Впрочем, тут уместен еще один дисклеймер: мы имеем дело с философией. От того, что называется политической журналистикой, философский текст отличается не только качественно, но и количественно – концентрацией рабочего вещества. Непривычному читателю может показаться, что ему предлагают сгрызть сухой бульонный кубик. Кое-какие ашкеровские фразы и афоризмы при добавлении риторической воды разбухли бы до размеров статей. Иногда жаль, что они так и засохнут: некоторые мысли заслуживают разведения.
Впрочем, это касается не только высказываний, но и их денотатов. Включая главный, заявленный на обложке. Книжка – «про Путина», но что такое ашкеровский «Путин»? Выпаренный концентрат «путинщины», каковую автор считает первичной по отношению к «Путину-как-человеку». То же касается и прочих имен собственных, помянутых в книге.
Здесь можно понять истинного носителя этого «духа» как большую социальную машину: «систему», «порядки» – или как «социальный слой», «антропологический тип». Тогда выходит, что перед нами очередная социальная или национальная критика. Ашкеров дает к тому поводы: раз называет Путина «именем Системы», вдругорядь «перекошенный лик ЕБНа» именует зеркалом, в котором-де отражается воистину омерзительная харя «хомо постсоветикуса»... Дальнейший ход мысли не представлял бы интереса для сколько-нибудь искушенного читателя – что, мало у нас любителей проклясть «наши порядки»? Но в том-то и штука: для автора книги «системы» и «социальные типы» тоже являются не первичной реальностью, а производными от своих логик, от типов активности.
Путин понимается автором «Путиниады» как эпифеномен вертикали власти. Опять-таки «вертикаль» как проект и как логика действий в каком-то смысле первична: ашкеровский Путин – голова, насаженная на кол «вертикали». Причем вопрос о том, отросла ли вертикаль от головы или наоборот, в этой логике не более осмыслен, нежели вопрос о курице и яйце. Тут важна логика, задействованная в «Путине» как в национальном проекте (а Путин и является нашим первым и главным «нацпроектом»).
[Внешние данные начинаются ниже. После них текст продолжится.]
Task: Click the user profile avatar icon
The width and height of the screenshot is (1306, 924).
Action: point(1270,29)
Поиск альтернативы катастрофе (как орудию управления) сейчас является основным, хотя и скрытым, содержанием как российской политической мысли, так и политического действия. Путин стал возможным именно как одна из таких альтернатив: знаменитая стабильность обозначает именно это, «вертикаль власти» является орудием стабильности, понимаемой как «удержание на краю», откидывание, остановка движения назад. Автор книги, кстати, сочувствует самому этому намерению «остановить гибельный путь» – потому его «Путин» отнюдь не является демонической фигурой, как в текстах радикальных оппозиционеров. Просто Ашкеров хорошо понимает: в нынешней ситуации, чтобы действительно остановиться, нужно бежать изо всех сил? Потому-то он и противопоставляет политике катастрофы не «благостное спокойствие», но то, что называет инставрацией, – стратегию, противостоящую как управлению катастрофой посредством катастрофы, так и выцыганиванию у судьбы-злодейки очередной отсрочки, то есть всякому охранительству и реставраторству.
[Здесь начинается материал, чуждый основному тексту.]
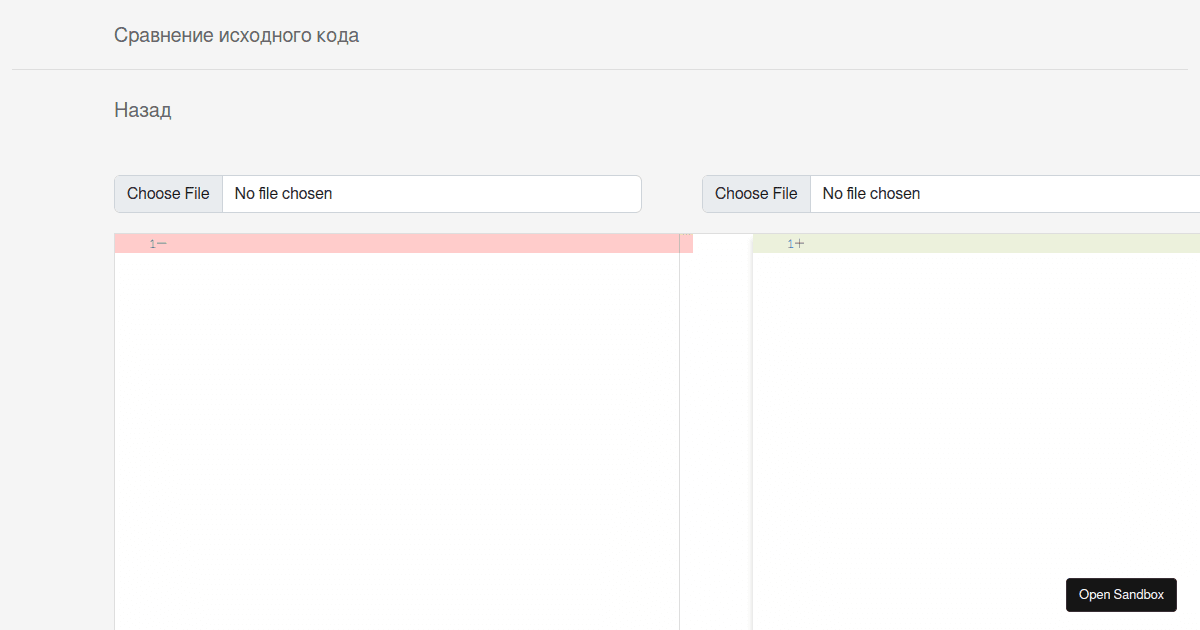Click the horizontal divider below the page title

600,70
Инставрация – переоткрытие прошлого, уже не как «проблемного региона» и статьи расходов по маскировке черных дыр (а отношение к прошлому у нынешней России именно такое), но как источника исторических энергий. И переосмысление будущего, опять-таки не как области нарастающей задолженности и надвигающейся катастрофы, отсрочкой каковой оправдывает свое постылое существование «власть», все время перезанимающая у истории под растущий процент, – но как области перспективных вложений (прежде всего ума и воли). Наконец, возвращение ценности настоящему – через возвращение в него настоящих ценностей. Например, такой, как национальная идентичность. Возвращение русскости – если называть вещи своими именами.